How does the CPUC’s 11.5 GW order compare to California’s current capacity? In 2021, California had 13.8 GW of utility solar and 31 GW of gas capacity. So 11.5 GW is a meaningful amount of storage, and given a few favorable developments, we could easily see more come online more quickly and in greater quantities than anticipated.
Meanwhile, Across the US
To put California’s new storage projects in perspective, the US had less than 1 GW of grid-attached battery storage at the end of 2020, and only 6 GW at the end of 2021 (SPD Global). The EIA anticipates we should about double that capacity this year with the addition of 5.1 GW more batteries planned:
Batteries make up 11% of expected 2022 US capacity additions. It’s worth emphasizing again that we plan to add about the same battery capacity this year as we have in all previous years.
Not all that capacity will be mega-sized projects either. The Wall Street Journal recently ran a piece on energy storage in New York featuring NineDot, a developer that is putting battery storage in and around New York City. One of the sites is being co-developed with Fermata, a fleet management and bi-directional EV charging solution. New York state is targeting 6 GW of storage by 2030, from only 130 MW operational today.
These numbers are meaningful in that they demonstrate storage is establishing a foothold where it had none just two years ago. The ramp is yet to come however. Research by NREL projects the US should install between 200 GW - 930 GW of grid-attached storage across the country by 2050, depending on the generation mix and future costs. So yeah, we’re going to be attaching many more batteries to the grid.
Why more gas?
21% of the EIA’s expected capacity additions for 2022 is gas generation. Why are we still building gas plants at all? Of course project economics plays a role, but it isn’t the whole story. In its 2021 energy outlook, the EIA projected the net economic value of generation resources built in 2026 (higher value-cost ratio is better), and natural gas generators are indeed more economically positive than standalone battery systems.
But solar and solar-battery hybrids beat gas on economic value in most regions, so economics is not always the deciding factor. Instead it’s geographic constraints, experience, and risk. In Glendale, CA, without the space to add a solar plant, and constrained transmission lines that add risk to importing solar from a different location, Glendale’s planners prefer to upgrade their existing gas plant rather than take on risk with a fully clean portfolio. In constrained areas like Glendale, gas plants are justified as insurance, a hedge or a de-risking choice to locate generation within city boundaries.
This dynamic plays out at a larger scale at the state and grid operator levels. As the economic case for solar and solar hybrid over gas becomes more undeniable, it’s down to nuts and bolts constraints like geography, operator experience and the quickly evolving standards and tools that are used to value the capacity contributions of intermittent resources, so that the “new” approaches are de-risked and planners ensure they can deliver the energy reliability the public expects. Even in a progressive energy environment like California, to achieve results such as the roadmap to 100% clean energy in LA by 2035 requires a level of coordination and cooperation across operators, distribution utilities, developers and local governments that we haven’t seen in a generation or more. That can only happen with sustained public support – it’s up to us to keep it going.

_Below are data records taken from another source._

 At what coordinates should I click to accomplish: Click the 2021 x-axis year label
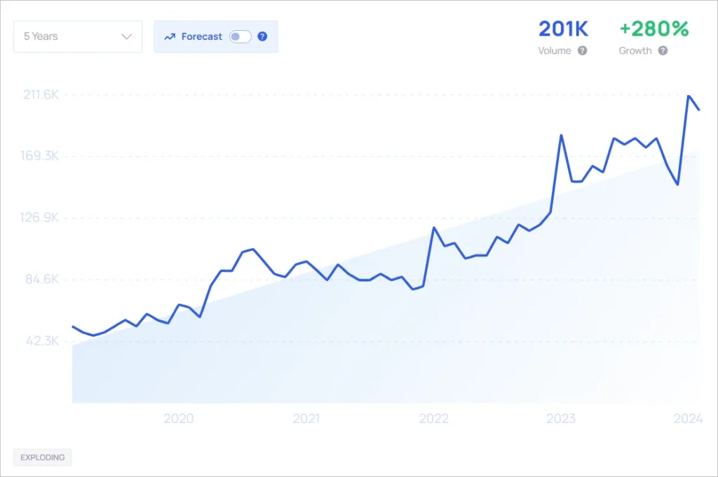click(306, 419)
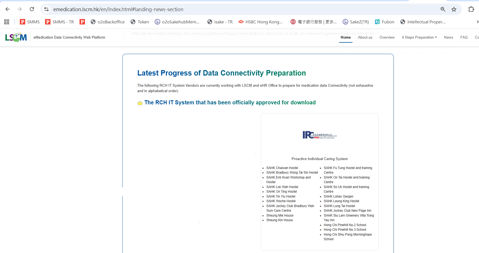The image size is (479, 253).
Task: Open the o2oBackoffice bookmark
Action: 108,22
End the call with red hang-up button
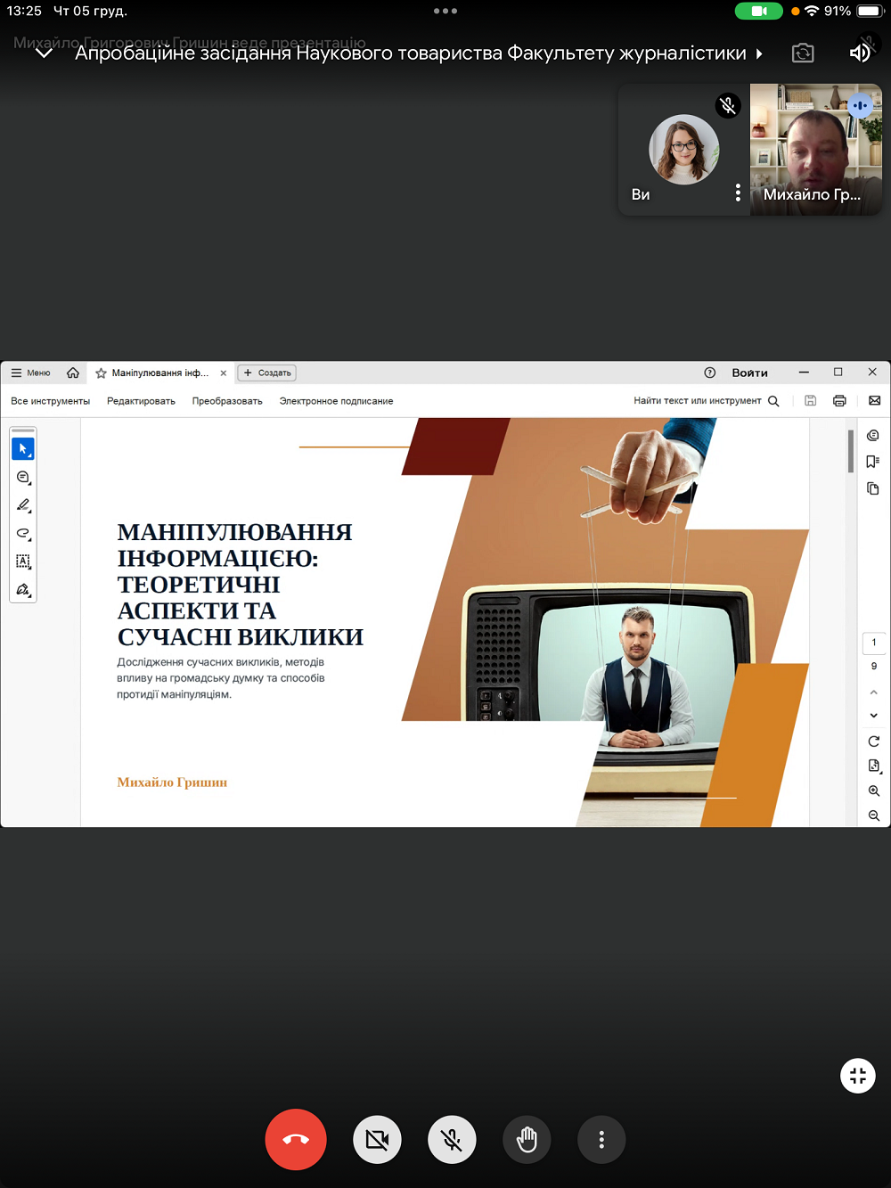The width and height of the screenshot is (891, 1188). (x=296, y=1139)
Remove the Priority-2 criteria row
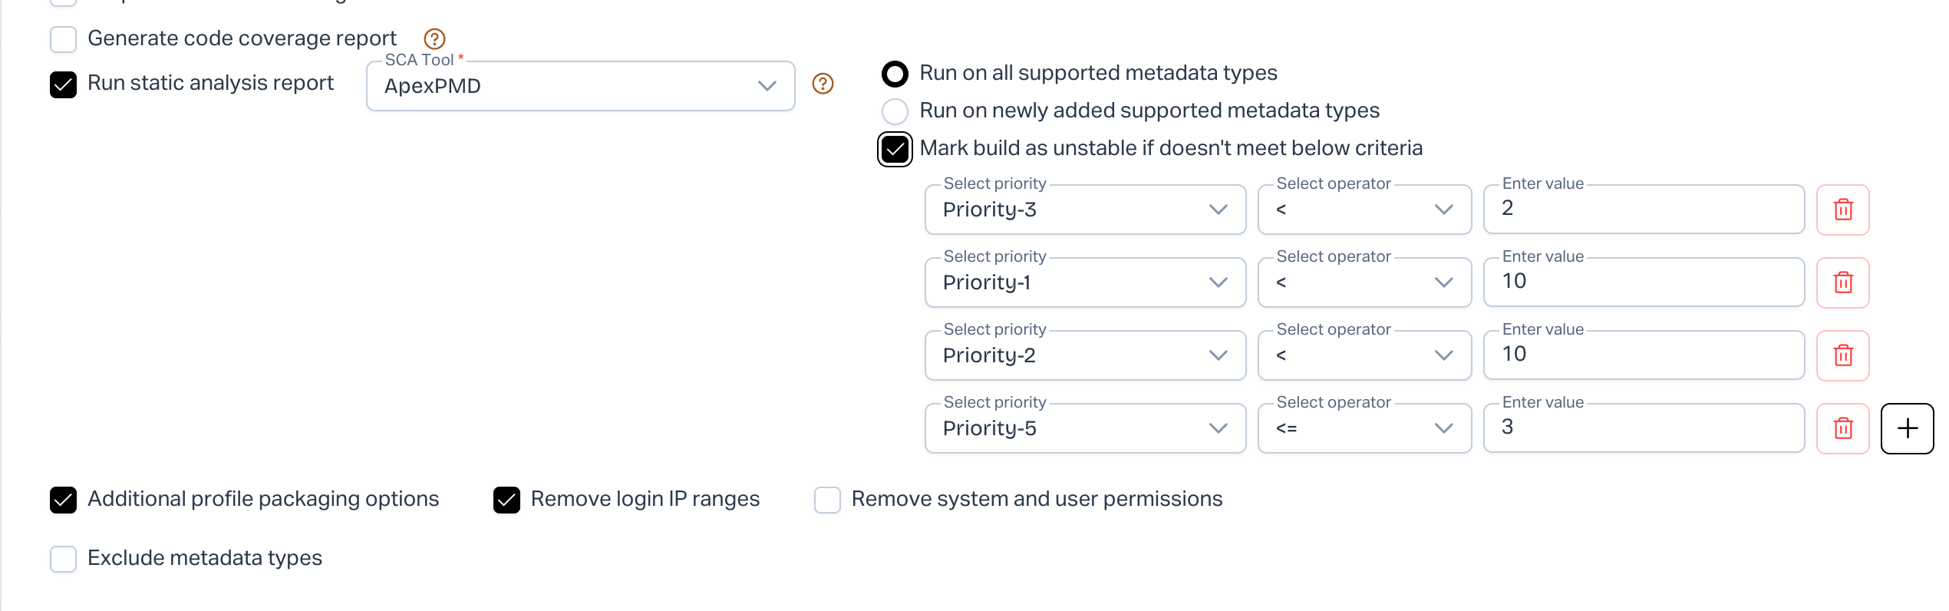 pos(1842,355)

Hybrids (not vehicles) take over
While grid-attached energy storage can be developed as either standalone systems or hybrid (co-located with solar or other generation), the latter offers a strong economic incentive in the form of the federal Incentive Tax Credit (ITC), which can be applied across the whole cost of a solar/battery hybrid system, as long as the battery charges with clean energy. Hybrid systems also gain value vs standalone systems for their capacity value for resource adequacy. While regions such as the Midwest with low solar penetration value new standalone solar capacity up to 50% of its nameplate value, California values new solar capacity at only 4-6% of its rated value, dropping to under 2% by 2030. On the other hand, hybrid systems are valued at 99.8% today and only drop to 93.2% by 2030.

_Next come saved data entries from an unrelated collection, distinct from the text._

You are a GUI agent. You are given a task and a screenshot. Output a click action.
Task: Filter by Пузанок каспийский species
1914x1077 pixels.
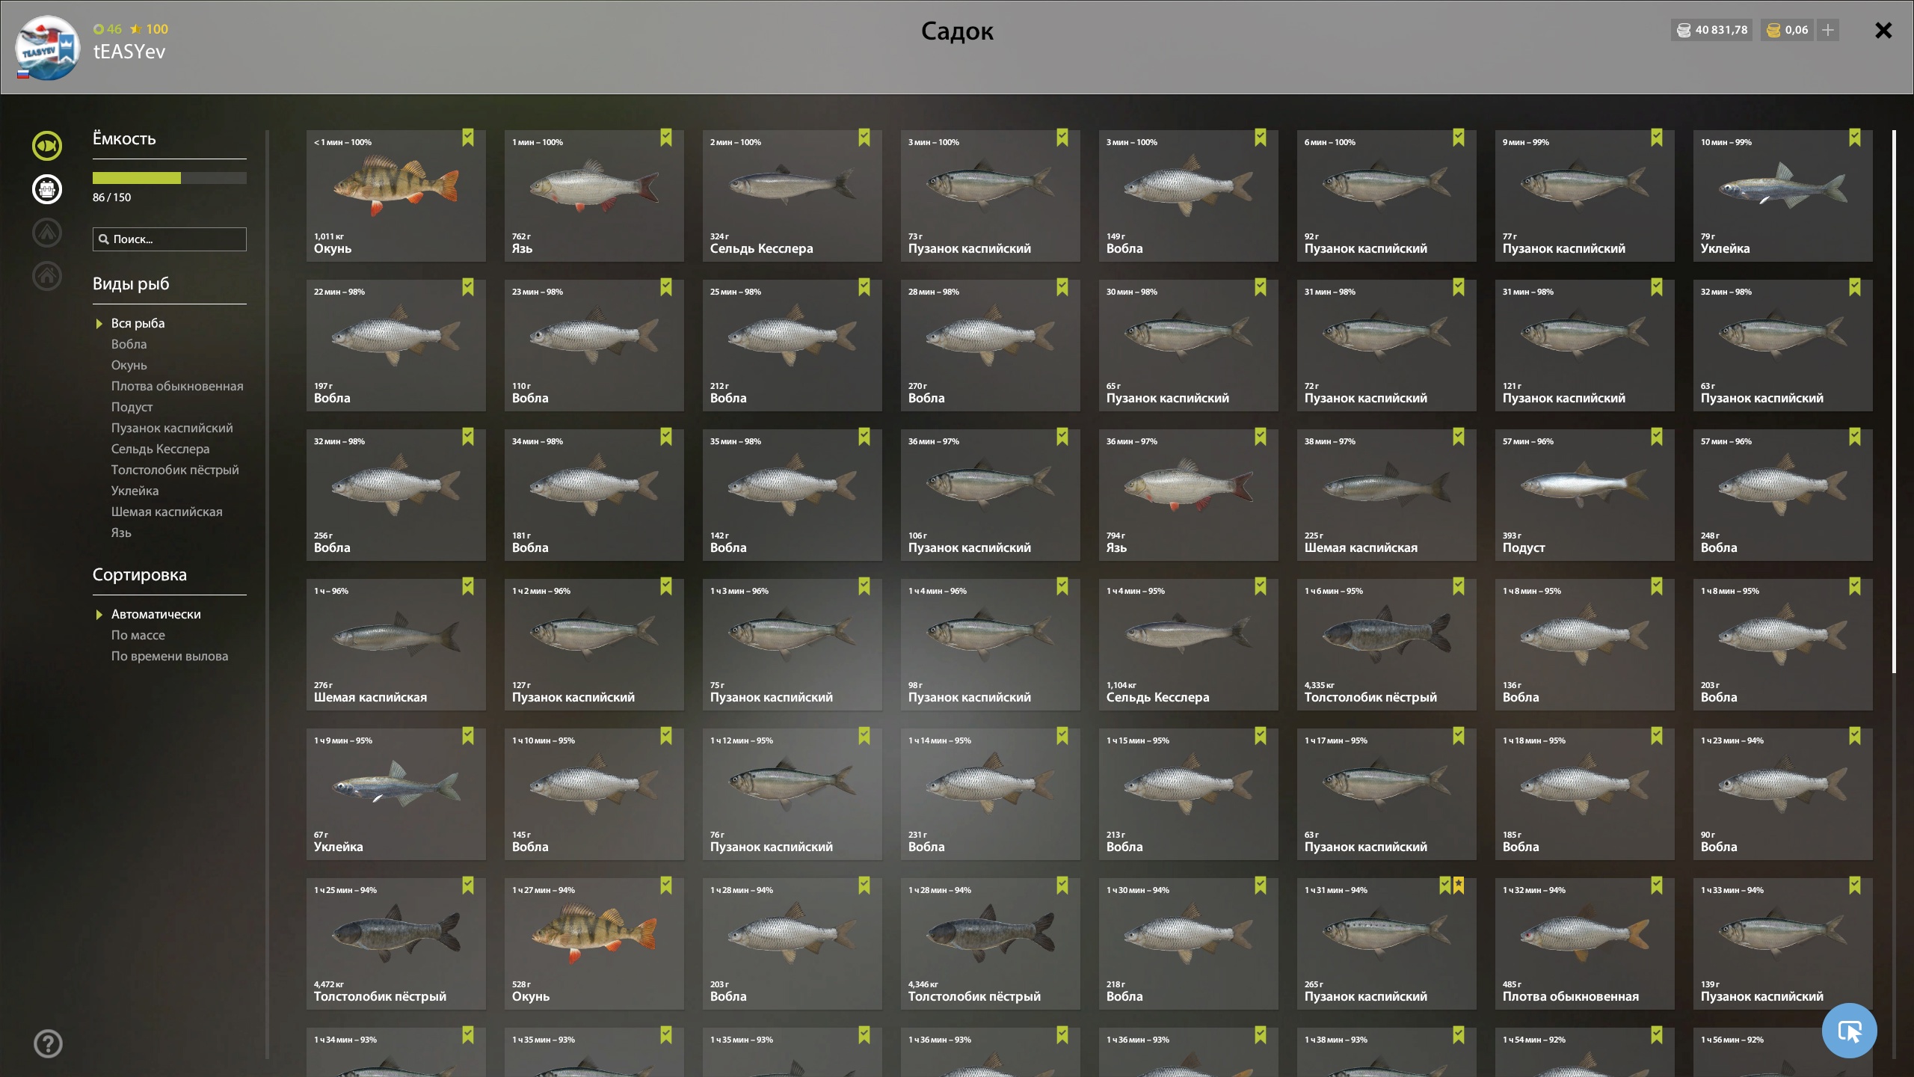click(172, 428)
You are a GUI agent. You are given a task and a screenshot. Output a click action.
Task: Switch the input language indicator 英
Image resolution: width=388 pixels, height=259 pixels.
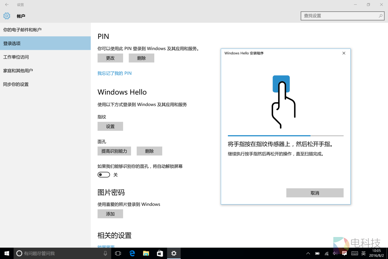(363, 253)
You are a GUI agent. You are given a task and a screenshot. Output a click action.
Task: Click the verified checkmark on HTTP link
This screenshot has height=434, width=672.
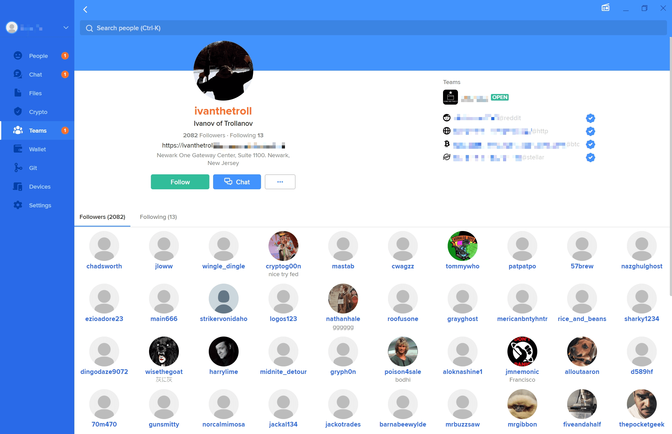[x=590, y=131]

Today new solar developments in areas of high solar penetration (e.g. the West) mostly incorporate battery storage – close to 90% of solar projects in the CAISO interconnect queue at the end of 2020 included paired storage, as did 67% of the other projects in the West region. This pattern will repeat in other regions as the country adds more new solar capacity than all other types of generation combined.
Managing storage value
How do storage developers and operators make money? Lazard lays out the use cases and profiles a few actual projects in its Levelized Cost of Storage analysis.

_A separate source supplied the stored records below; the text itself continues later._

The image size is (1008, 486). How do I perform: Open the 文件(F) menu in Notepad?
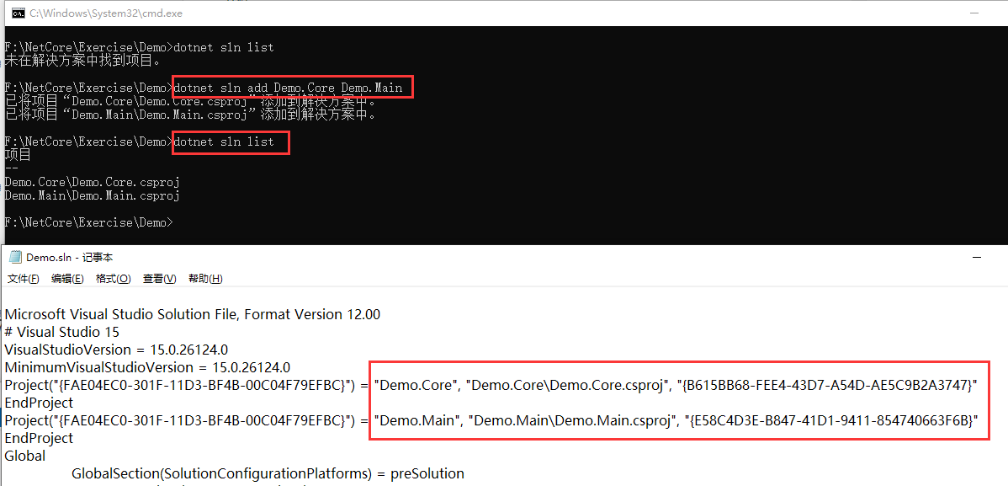click(x=22, y=278)
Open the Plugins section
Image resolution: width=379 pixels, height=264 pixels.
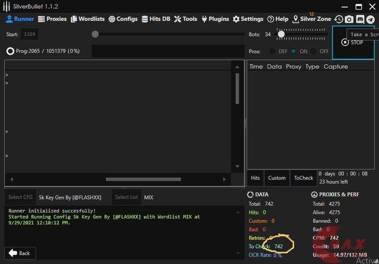(x=215, y=19)
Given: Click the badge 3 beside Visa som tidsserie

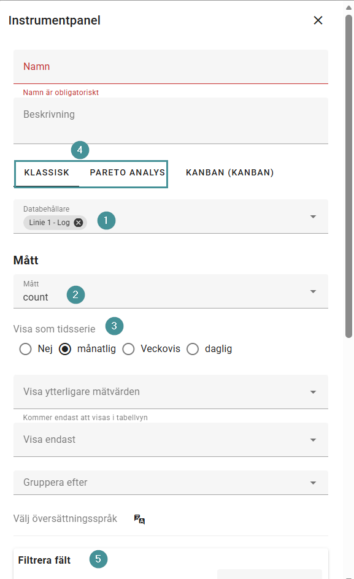Looking at the screenshot, I should 114,327.
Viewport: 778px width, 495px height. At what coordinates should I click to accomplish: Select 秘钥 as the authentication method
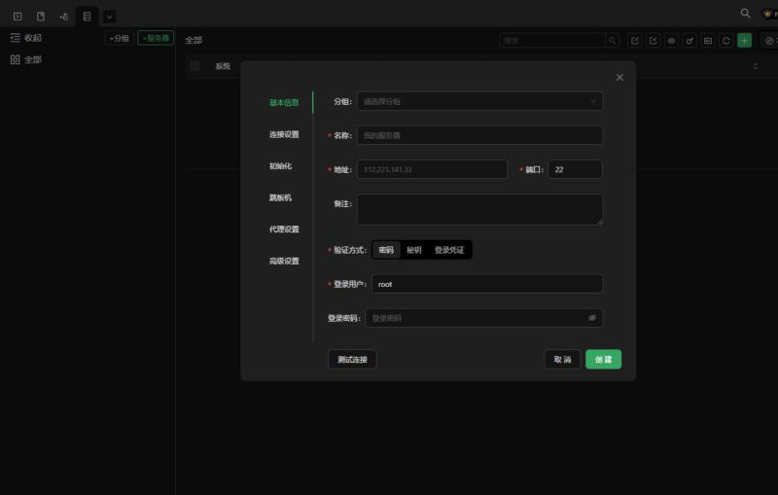pyautogui.click(x=413, y=250)
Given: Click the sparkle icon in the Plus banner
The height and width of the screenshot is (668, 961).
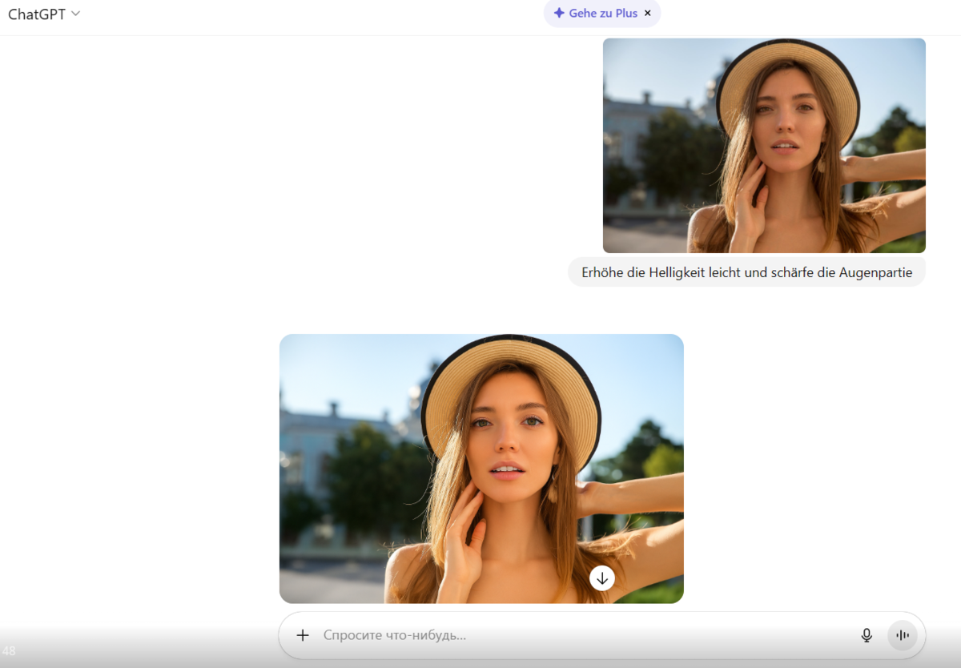Looking at the screenshot, I should [557, 13].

And here are some actual results that show IRR’s between 9% and 29% in the US depending on region and use cases.
Add on top of this revenue the cost to deploy these batteries and the cost of software to manage them and you have revenue models of companies like Stem and Fluence. Stem is a US leader in energy storage management for commercial clients and cites 1.4 GWh of storage capacity under management as of September 2021. Fluence projects 2.7 GW of storage and renewable assets under management by the end of 2021, up from 232 MW the year before.
In California, new clarifications governing the treatment and market participation of hybrid systems provided a more sound economic basis for financiers and developers. But a debate continues about the participation of hybrid resources in resource adequacy requirements, i.e. must hybrid resources be available to discharge at all times or can they participate at the manager’s discretion? Today those hybrid resources are exempt, meaning they are not required to participate in markets. That is likely to change as the role and performance of hybrid systems becomes clearer with operating experience.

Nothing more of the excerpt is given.